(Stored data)
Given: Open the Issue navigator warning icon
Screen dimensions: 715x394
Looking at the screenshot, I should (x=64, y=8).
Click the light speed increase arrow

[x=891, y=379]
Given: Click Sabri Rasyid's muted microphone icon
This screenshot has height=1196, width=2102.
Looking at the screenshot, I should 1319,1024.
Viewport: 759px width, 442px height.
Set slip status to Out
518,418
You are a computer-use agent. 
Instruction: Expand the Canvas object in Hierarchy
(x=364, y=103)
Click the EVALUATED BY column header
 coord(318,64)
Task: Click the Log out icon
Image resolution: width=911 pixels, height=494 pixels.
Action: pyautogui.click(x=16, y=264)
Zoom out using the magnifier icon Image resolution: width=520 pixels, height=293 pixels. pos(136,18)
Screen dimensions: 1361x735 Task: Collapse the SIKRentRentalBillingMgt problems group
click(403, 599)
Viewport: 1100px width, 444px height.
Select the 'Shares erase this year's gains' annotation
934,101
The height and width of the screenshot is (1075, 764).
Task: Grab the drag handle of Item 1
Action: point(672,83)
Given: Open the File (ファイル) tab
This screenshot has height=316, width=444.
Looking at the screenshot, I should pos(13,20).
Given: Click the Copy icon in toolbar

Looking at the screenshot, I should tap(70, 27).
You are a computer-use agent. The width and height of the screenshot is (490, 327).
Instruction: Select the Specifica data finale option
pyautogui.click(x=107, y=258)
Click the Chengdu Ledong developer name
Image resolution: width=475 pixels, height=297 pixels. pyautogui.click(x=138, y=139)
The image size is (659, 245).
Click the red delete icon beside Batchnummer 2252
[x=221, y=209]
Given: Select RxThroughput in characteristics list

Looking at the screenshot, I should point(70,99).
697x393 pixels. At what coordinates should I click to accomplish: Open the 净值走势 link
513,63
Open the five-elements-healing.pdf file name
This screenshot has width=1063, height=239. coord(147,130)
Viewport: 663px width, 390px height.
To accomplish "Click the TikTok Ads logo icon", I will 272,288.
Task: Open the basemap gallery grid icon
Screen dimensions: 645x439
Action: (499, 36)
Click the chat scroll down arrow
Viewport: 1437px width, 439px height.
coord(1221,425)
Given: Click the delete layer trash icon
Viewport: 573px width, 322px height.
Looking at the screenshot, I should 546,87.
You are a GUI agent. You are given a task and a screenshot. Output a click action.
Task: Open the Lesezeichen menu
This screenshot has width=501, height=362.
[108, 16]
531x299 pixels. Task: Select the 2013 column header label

## TASK GOAL:
The data is to be reproduced in full, every line intact.

## ANSWER BOX:
Given: Open the Issue navigator warning icon
Screen dimensions: 715x394
Looking at the screenshot, I should (x=64, y=8).
Click the light speed increase arrow

[x=891, y=379]
Given: Click Sabri Rasyid's muted microphone icon
This screenshot has height=1196, width=2102.
Looking at the screenshot, I should 1319,1024.
Viewport: 759px width, 442px height.
Set slip status to Out
518,418
You are a computer-use agent. 
Instruction: Expand the Canvas object in Hierarchy
(x=364, y=103)
Click the EVALUATED BY column header
 coord(318,64)
Task: Click the Log out icon
Image resolution: width=911 pixels, height=494 pixels.
Action: pyautogui.click(x=16, y=264)
Zoom out using the magnifier icon Image resolution: width=520 pixels, height=293 pixels. pos(136,18)
Screen dimensions: 1361x735 Task: Collapse the SIKRentRentalBillingMgt problems group
click(403, 599)
Viewport: 1100px width, 444px height.
Select the 'Shares erase this year's gains' annotation
934,101
The height and width of the screenshot is (1075, 764).
Task: Grab the drag handle of Item 1
Action: point(672,83)
Given: Open the File (ファイル) tab
This screenshot has height=316, width=444.
Looking at the screenshot, I should pos(13,20).
Given: Click the Copy icon in toolbar

Looking at the screenshot, I should tap(70, 27).
You are a computer-use agent. The width and height of the screenshot is (490, 327).
Instruction: Select the Specifica data finale option
pyautogui.click(x=107, y=258)
Click the Chengdu Ledong developer name
Image resolution: width=475 pixels, height=297 pixels. pyautogui.click(x=138, y=139)
The image size is (659, 245).
Click the red delete icon beside Batchnummer 2252
[x=221, y=209]
Given: Select RxThroughput in characteristics list

Looking at the screenshot, I should point(70,99).
697x393 pixels. At what coordinates should I click to accomplish: Open the 净值走势 link
513,63
Open the five-elements-healing.pdf file name
This screenshot has width=1063, height=239. coord(147,130)
Viewport: 663px width, 390px height.
To accomplish "Click the TikTok Ads logo icon", I will 272,288.
Task: Open the basemap gallery grid icon
Screen dimensions: 645x439
Action: (499, 36)
Click the chat scroll down arrow
Viewport: 1437px width, 439px height.
coord(1221,425)
Given: Click the delete layer trash icon
Viewport: 573px width, 322px height.
Looking at the screenshot, I should 546,87.
You are a GUI agent. You are given a task and a screenshot. Output a click action.
Task: Open the Lesezeichen menu
This screenshot has width=501, height=362.
[108, 16]
531x299 pixels. Task: Select the 2013 column header label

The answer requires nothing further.